_Task instructions_
Starting with the line containing "You are a computer-use agent." and going on through the line containing "click(642, 190)", write those lines out again with "button" swapped for "control" and nothing else changed, leaving out the pictures.

___ Task input ___

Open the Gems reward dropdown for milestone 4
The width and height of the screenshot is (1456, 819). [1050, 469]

___
___ Task input ___

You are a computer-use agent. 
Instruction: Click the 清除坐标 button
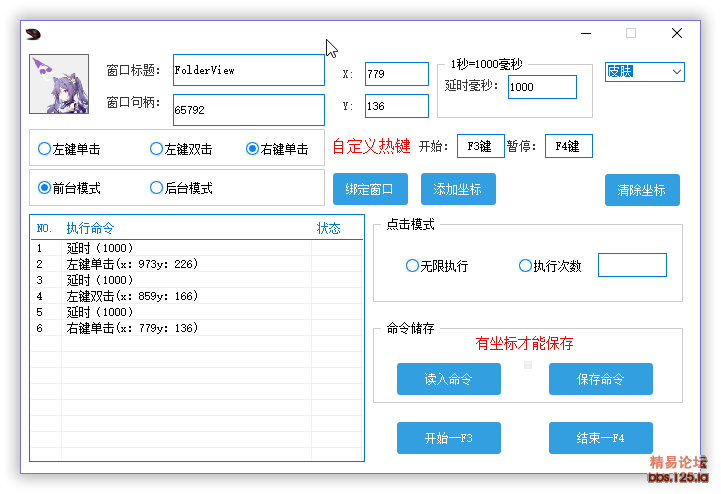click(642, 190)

___

_Full response_
You are a computer-use agent. 
Instruction: Click the 清除坐标 control
click(642, 190)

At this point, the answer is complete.